The Internet’s in trouble alright, but not by phone companies seeking to censor the blogs. As blogs are mostly unread, they don’t generate enough traffic to register a blip on the Internet’s traffic meters, so it’s simply not worth anyones time to shut them down. The carriers would much rather we chatter away than download movies or e-mail TV shows to our friends. Their concern is simply managing a mix of traffic well enough that we’ll pay our bills, however big or small they are.
Fundamental changes have already taken place in the Internet’s traffic load. In the good old days when the Internet was a private club for elite Universities and defense contractors, traffic was light even for the primitive pipes of the day. When congestion collapse appeared it was viable, just barely, to manage it with an end-to-end system that relied on good behavior on the part of the community, because there was a community. The overloaded Internet of the mid 80’s got new life from exponential backoff and slow start in TCP, because the most aggressive consumer of bandwidth was ftp, the files it transferred were short, and users were patient. They didn’t have spam, viruses, worms, or phishing either.
Now that the Internet has to contend with a billion users and multi-gigabyte file transfers with BitTorrent, the honor box model no longer works at all.
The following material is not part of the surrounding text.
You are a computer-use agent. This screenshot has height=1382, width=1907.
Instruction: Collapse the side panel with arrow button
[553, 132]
When BitTorrent is slowed down by backoff, it simply propagates more paths, creating more and more congestion. In another year, the Internet is going to be just as unstable as it was in 1985.
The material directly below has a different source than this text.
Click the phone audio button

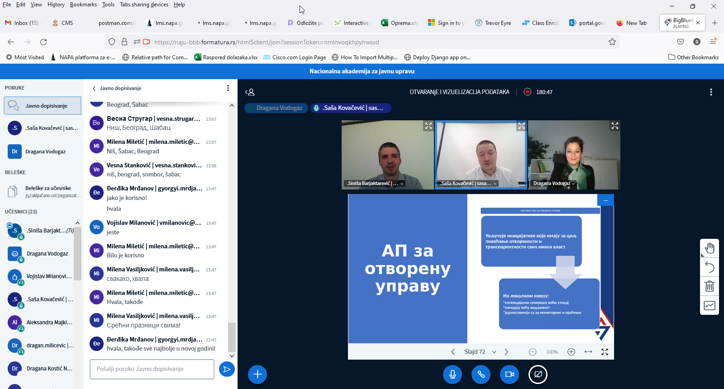(x=481, y=375)
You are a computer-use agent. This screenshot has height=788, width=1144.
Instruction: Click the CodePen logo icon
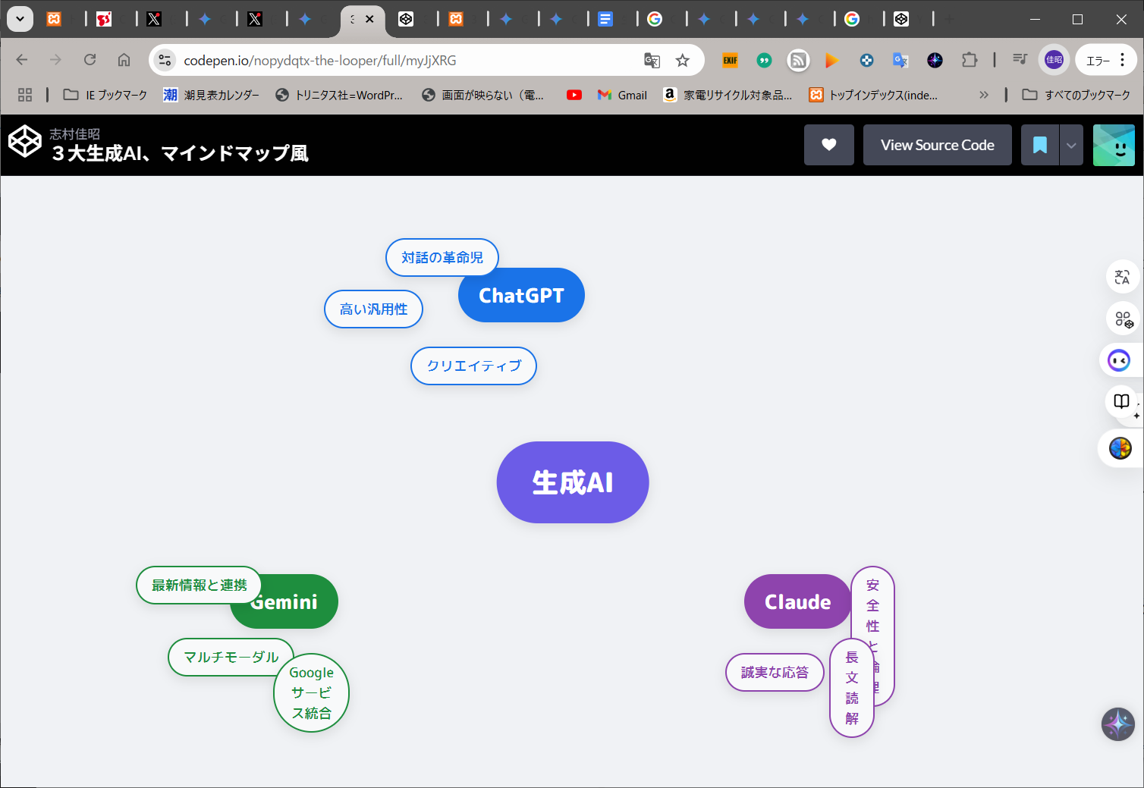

This being the case, the carriers have to implement traffic limits inside the network, building on the mechanisms established as far back as the 1980s with RED and its progeny. This is the only way to control BitTorrent. There is no community and we’re not patient people.
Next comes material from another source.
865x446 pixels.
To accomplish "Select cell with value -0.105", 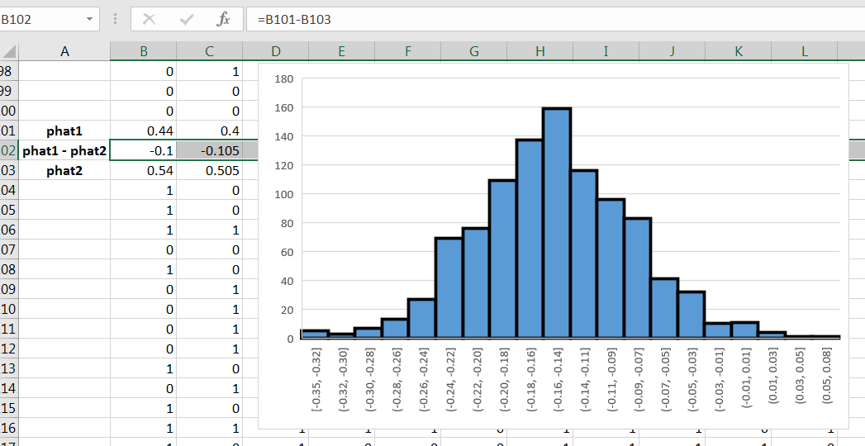I will click(x=209, y=150).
And while they’re doing that, it makes perfect economic and technical sense to implement voice- and video-oriented QoS. Even Berners-Lee acknowledges this, he’s just on the neutrality bandwagon because he’s exercised about third-party billing for web content, a very obscure concern. So whether the phone company manages its links or not, whether they offer third-party billing for QoS or not, and whether the phone company competes with Akamai by offering content caching or not, the Internet will either change or collapse.
The network neutrality regulations proposed by political bloggers, PACs, Big Content companies and their Congressional collaborators pose a serious dilemma for Internet management. Ultimately, they’ll do nothing but make it unattractive for investors to connect routers to all that dark fiber that’s supposed to be out there waiting for us to use.
The loud voices who’ve taken up the “neutrality” cause out of their misguided concern about the Internet’s First Amendment are blind to the real issue.
Congress needs to hear from sane people that these new Internet regulations are poorly-crafted and premature. The issues of free expression and third-party billing need to be discussed, but not in the heat of a fever-pitched battle that’s been cranked way out of proportion by an angry mob of ignorant citizen engineers with axes to grind.
It might just be best to take the telecom bill off the Senate calendar so we can discuss it after the morons cool down. Their attention span is short, and a year from now they’ll be obsessed with different issues.